The gaming world has come a long way since 1984.
In those heady days, a talented Russian named Alexey Pajitnov created a simple looking game called Tetris. Many years later and those falling blocks had enthralled the lives of millions of people. Psychologists have even proven that playing the game can help reduce flashbacks for Post Traumatic Stress Disorder (PTSD) sufferers.
Pajitnov must have made millions.
Employed by the Soviet government he didn’t receive a penny in royalties until he moved to America and created The Tetris Company in 1996.
Fast forward 31 years and things are quite different. Tetris retains its appeal, but technological advances have resulted in the creation of games that we could never imagine would have existed back when a Soviet Nuclear reactor exploded in a city called Chernobyl.

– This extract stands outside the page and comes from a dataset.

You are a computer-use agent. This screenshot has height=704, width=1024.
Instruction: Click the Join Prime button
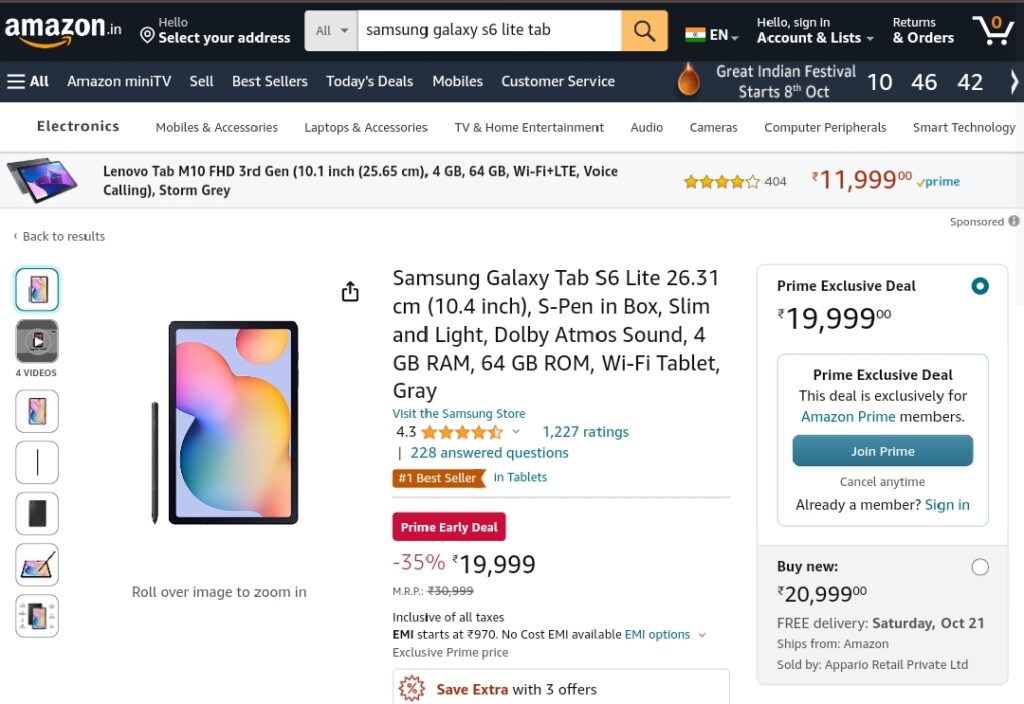point(882,451)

Millions of children and adults alike glued to their consoles. Parents, husbands and wives complaining that those closest to them should get out more, play more and compete. It’s not the way anymore, and it should come as no surprise that gaming will become the next sport that takes over the world Ernst Stavro Blofeld-style.
There is a new Russian on the block. He did get paid for the work he did when he was younger – quite a lot actually. Alisher Usmanov, 62, is the third richest man in Russia, and the 71st richest man in the world. Like most Russian oligarchs, he is a self-made billionaire with the steel and mining business at the core of his success.
Usmanov has an estimated fortune of $13.5 billion and has decided to have a little fun with it. While his fellow oligarch Roman Abramovich plays with his own Premier League football team in Chelsea, Usmanov is ploughing $100m into the burgeoning business of eSports.
The benefactors are Virtus.pro, a Russian eSports clan that specialises in Counter-Strike and Dota 2. This injection of cash makes them the world leader in eSports. Speaking to the website Russia Beyond the Headlines, Virtus.pro marketing director, Alexei Nazarov, said they could expect the money to pour in over the next couple of years. ‘Projects with potentially high investment returns’ are the key targets.
The same website suggested the money would be used to fund new arenas for live play, and to create new tournament structures.
Usmanov is not the only wealthy Russian looking to eSports as a business opportunity. In August of this year, his business partner, Yury Milner, invested $26m in Super Evil Megacorp, the backbone behind the Dota 2 style game Vainglory.